Adult: Routine reversal of rocuronium bromide- or vecuronium bromide-induced blockade: 4 mg/kg as a single dose if recovery has reached at least 1-2 post-tetanic counts (PTC) or 2 mg/kg as a single dose if spontaneous recovery has occurred up to at least the reappearance of T2. If neuromuscular blockade recurs post-operatively, a repeat dose of 4 mg/kg may be given. Immediate reversal of rocuronium bromide-induced blockade: 16 mg/kg as a single dose, given approx 3 minutes after administration of rocuronium bromide. All doses are given via bolus inj over 10 seconds. Dosing recommendations may vary among individual products and between countries (refer to specific product guidelines). Child: ≥2 years Routine reversal of rocuronium bromide- or vecuronium bromide-induced blockade: 4 mg/kg as a single dose if recovery has reached at least 1-2 PTC or 2 mg/kg as a single dose at the reappearance of T2. Treatment and dosing recommendations may vary among individual products and between countries (refer to specific product guidelines).
Renal Impairment
Patient on dialysis: Not recommended.
CrCl (mL/min)
Dosage
<30
Not recommended.
Incompatibility
Incompatible with ondansetron, ranitidine and verapamil.
Special Precautions
Patient with or at risk for impaired haemostasis (e.g. coagulopathy), CV disease.

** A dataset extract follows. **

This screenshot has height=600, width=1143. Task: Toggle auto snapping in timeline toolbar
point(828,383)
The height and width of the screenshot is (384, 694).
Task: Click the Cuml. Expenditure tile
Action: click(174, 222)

Not intended for the reversal of blockade induced by nonsteroidal neuromuscular blockers (e.g. suxamethonium or benzylisoquinolinium compounds) or steroidal neuromuscular blockers other than rocuronium bromide or vecuronium bromide. Patient in ICU setting. Severe renal and hepatic impairment. Children and elderly. Pregnancy and lactation.
Adverse Reactions
Significant: Recurrence of neuromuscular blockade; marked bradycardia and bradycardia with cardiac arrest. Cardiac disorders: Tachycardia. Gastrointestinal disorders: Abdominal pain, flatulence, xerostomia, nausea, vomiting. General disorders and administration site conditions: Pain, chills. Investigations: ECG abnormal. Musculoskeletal and connective tissue disorders: Myalgia, musculoskeletal pain. Nervous system disorders: Dizziness, headache, hypoaesthesia. Psychiatric disorders: Anxiety, depression, insomnia, restlessness. Respiratory, thoracic and mediastinal disorders: Cough. Skin and subcutaneous tissue disorders: Erythema, pruritus. Vascular disorders: Hypotension, hypertension. Potentially Fatal: Serious hypersensitivity reactions (e.g. anaphylaxis, anaphylactic shock).
Monitoring Parameters
Monitor neuromuscular stimulation; respiratory function (during recovery), ECG. Observe for signs of light anaesthesia (e.g. coughing, grimacing, movement or suckling of tracheal tube) since they may become apparent when neuromuscular blockade is reversed intentionally in the middle of anaesthesia. Assess for signs of hypersensitivity reactions.
Drug Interactions
Toremifene and fusidic acid may diminish the therapeutic effect of sugammadex. May reduce the efficacy of hormonal contraceptives. May enhance the effects of anticoagulants.
Lab Interference
May interfere with serum progesterone assay.
Action
Description: Mechanism of Action: Sugammadex, a modified γ-cyclodextrin, is a selective relaxant binding agent which forms a complex with the neuromuscular blocking agents rocuronium bromide or vecuronium bromide. This reduces the amount of neuromuscular blocking agent available to bind to nicotinic receptors in the neuromuscular junction, resulting in the reversal of neuromuscular blockade induced by rocuronium bromide or vecuronium bromide. Onset: <3 minutes. Pharmacokinetics: Distribution: Volume of distribution: 11-14 L. Excretion: Via urine (95% as unchanged drug). Elimination half-life: Approx 2 hours.
Chemical Structure
Storage
Store between 15-30°C. Do not freeze. Protect from light.